Два старика, которым так мало осталось жить, стояли друг перед другом на коленях.
Поднялись, заплакали, поцеловались.
– Я перечитывал вас, – смущенно заговорил Филиппов, – мне вспоминалось всё, что вы вытерпели, и я, я… почувствовал потребность вас видеть.
Лесков смешался, не знал, что ответить. Тертий смотрел на портреты, стоявшие на столе: Толстой, Дарвин, британский либерал Гладстон… Смотрел и молчал – он всех их терпеть не мог. О чем было говорить?
Но тут Лескову счастливо припомнилось, что когда-то Тертия Ивановича занимал один вопрос из церковной истории. На память пришли нужное имя, название статьи, они разговорились. Затем коснулись и больной для Лескова темы – о том, что писателей можно и нужно принимать на государственную службу. Филиппов сейчас же согласился.

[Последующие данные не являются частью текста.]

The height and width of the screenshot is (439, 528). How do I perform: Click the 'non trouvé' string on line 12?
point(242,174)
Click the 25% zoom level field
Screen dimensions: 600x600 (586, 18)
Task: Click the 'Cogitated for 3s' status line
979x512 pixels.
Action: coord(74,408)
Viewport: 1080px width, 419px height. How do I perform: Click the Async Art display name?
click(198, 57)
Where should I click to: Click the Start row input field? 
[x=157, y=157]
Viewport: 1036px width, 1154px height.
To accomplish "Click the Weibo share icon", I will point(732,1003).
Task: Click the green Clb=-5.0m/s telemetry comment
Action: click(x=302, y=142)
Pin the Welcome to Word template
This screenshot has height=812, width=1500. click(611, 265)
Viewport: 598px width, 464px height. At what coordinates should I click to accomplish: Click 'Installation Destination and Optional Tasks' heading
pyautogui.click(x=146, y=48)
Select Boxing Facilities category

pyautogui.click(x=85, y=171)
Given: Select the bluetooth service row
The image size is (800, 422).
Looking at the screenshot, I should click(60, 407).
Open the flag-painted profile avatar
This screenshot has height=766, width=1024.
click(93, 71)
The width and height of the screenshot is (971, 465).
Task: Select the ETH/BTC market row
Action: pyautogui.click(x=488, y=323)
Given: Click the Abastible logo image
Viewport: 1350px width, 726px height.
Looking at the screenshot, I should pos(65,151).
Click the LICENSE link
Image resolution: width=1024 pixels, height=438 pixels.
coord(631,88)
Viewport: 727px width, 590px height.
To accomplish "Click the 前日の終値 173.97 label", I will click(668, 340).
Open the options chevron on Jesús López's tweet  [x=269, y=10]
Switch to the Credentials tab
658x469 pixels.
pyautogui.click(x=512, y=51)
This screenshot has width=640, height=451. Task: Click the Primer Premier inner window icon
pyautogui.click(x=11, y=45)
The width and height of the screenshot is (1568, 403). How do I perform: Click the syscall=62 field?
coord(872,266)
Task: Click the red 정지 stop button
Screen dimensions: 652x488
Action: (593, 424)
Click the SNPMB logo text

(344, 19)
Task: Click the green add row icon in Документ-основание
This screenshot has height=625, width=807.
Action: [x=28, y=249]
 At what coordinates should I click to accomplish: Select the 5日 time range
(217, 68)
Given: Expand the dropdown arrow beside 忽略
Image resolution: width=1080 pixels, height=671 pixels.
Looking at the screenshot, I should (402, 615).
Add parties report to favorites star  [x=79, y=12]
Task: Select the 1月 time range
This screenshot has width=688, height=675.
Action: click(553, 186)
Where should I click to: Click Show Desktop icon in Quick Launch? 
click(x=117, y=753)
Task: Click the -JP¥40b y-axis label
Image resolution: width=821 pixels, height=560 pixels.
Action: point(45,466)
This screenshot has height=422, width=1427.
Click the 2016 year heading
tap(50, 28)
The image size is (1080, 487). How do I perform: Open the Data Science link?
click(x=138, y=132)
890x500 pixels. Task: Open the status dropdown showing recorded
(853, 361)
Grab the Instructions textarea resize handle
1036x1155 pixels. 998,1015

– Я радуюсь, Тертий Иванович, что вы дорожите литераторами в ваших бюрократических берлогах. Пора, пора даже и в такой малокультурной стране, как Россия, ценить писателя выше чиновника и принимать его на службу, не жалея денег и не сомневаясь, что государство только выиграет, если литераторы войдут в его учреждения и в салоны. Не надо страшиться литераторов; литературная среда всё-таки умная и уж, конечно, честнейшая из всех1024.
Он говорил много, больше, чем требовалось, боясь пустоты, чувствуя: еще миг – и снова воцарится молчание. Так мало осталось жить, а общих тем почти не было.
– Надеюсь, видеть вас у себя, – проговорил наконец Филиппов, собираясь идти.
– Я никуда не хожу. Подыматься по лестнице тяжко.
– О, я не высоко живу. Несколько ступеней.
– Да нет… вы живете для меня
Тертий Иванович засмеялся, и вновь мелькнуло в лице молодое, озорное, нежное.
Они попрощались.
Лесков словно умылся живой водой и всем подряд, близким и дальним, всё рассказывал о неожиданном примирении, не уставая повторять подробности: встали на колени, стояли несколько мгновений – и будто песня зазвучала, будто скинули 30 лет. Он знал: Тертий Иванович был оригинал, а вместе с тем ортодоксальный церковник, мог поверить чужому сну о себе и помочь, чтобы сон был в руку, или поцеловать вдруг георгиевского кавалера в орден…
Чем было это примирение – ритуалом накануне Великого поста, театральным жестом? Не всё ли равно? Ему стало легко, светло, весело. Никто другой из его врагов не явился, а Тертий взял да и пришел, и ясно ведь было, что вовремя. «По крайней мере, кланяться будем на том свете», – повторял Николай Семенович и с улыбкой опускал глаза.